Any complicated gotchas? Particularly around the usage of __weak pointers.
Consider the following example:
#import <Foundation/Foundation.h>
#include <objc/objc-auto.h>
__weak const void *p;
void checkGC(__weak const char cString[]) {
char c = cString[1];
NSLog(@"Did it work: > %c < '%s'", c, cString);
}
int main(int argc, char *argv[]) {
p = [@"Hello, world!" UTF8String];
__strong const char *cp = NULL;
cp = &(((const char *)p)[1]); /* [0] == works, [1] == breaks */ // XXX
p = [@"Goodbye, world!" UTF8String];
objc_collect(OBJC_EXHAUSTIVE_COLLECTION | OBJC_WAIT_UNTIL_DONE);
checkGC(cp);
return(0);
}
When run under 10.6 (10A432) with XXX set to 0 (zero):
shell% gcc -arch i386 -o gc gc.m -framework Foundation -fobjc-gc-only
shell% ./gc
2009-09-06 19:11:59.926 gc[25196:903] Did it work: > e < 'Hello, world!'
When run under 10.6 (10A432) with XXX set to 1 (one):
shell% gcc -arch i386 -o gc gc.m -framework Foundation -fobjc-gc-only
shell% ./gc
2009-09-06 19:12:08.136 gc[25205:903] Did it work: > ˇ < 'ˇˇˇØ ˛˛'
When run under 10.6 (10A432) with XXX set to 1 (one) and objc_collect() commented out:
shell% gcc -arch i386 -o gc gc.m -framework Foundation -fobjc-gc-only
shell% ./gc
2009-09-06 19:21:55.978 gc[25245:903] Did it work: > l < 'ello, world!'
This would seem to be evidence that the Mac OS X garbage collector does not support interior pointers (using the "common" definition).

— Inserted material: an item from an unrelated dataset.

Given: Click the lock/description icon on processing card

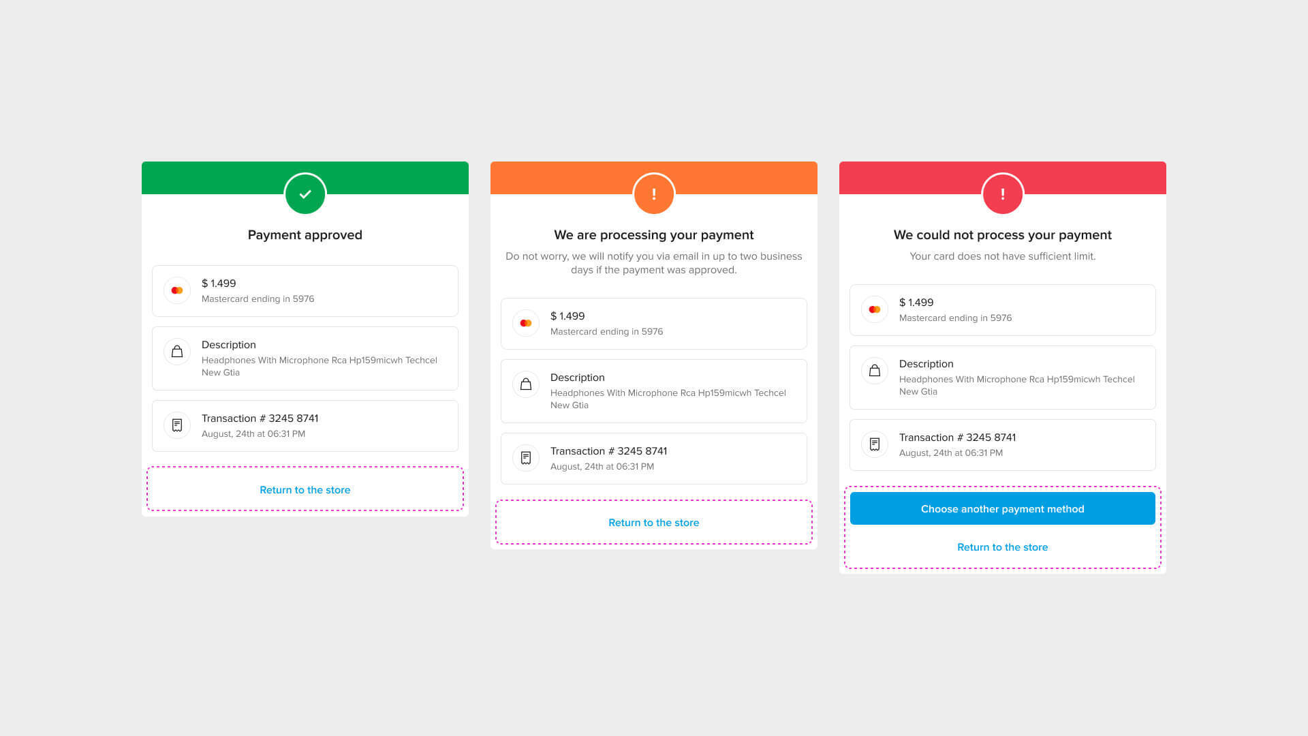Looking at the screenshot, I should point(525,384).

I certainly hope this isn't the case because this essentially means that it is fundamentally impossible to write programs that execute in a deterministic fashion when using GC. It is basically impossible to write code that guarantees that the base pointer remains visible to the collector, particularly when __weak and/or the optimizer is used. Things work the vast majority of the time because there is (usually) a very small window of time where it could actually cause a problem and one of two things are true: 1) When the compiler generates code that, as a side effect, only uses interior pointers (this happens much, much more frequently than you would think), there's "something" that covers this fundamental error with a base pointer. This is invariably due to a happy set of coincidences and rarely the explicit, intentional result of the programmer. 2) The collector is not collecting during the window of vulnerability.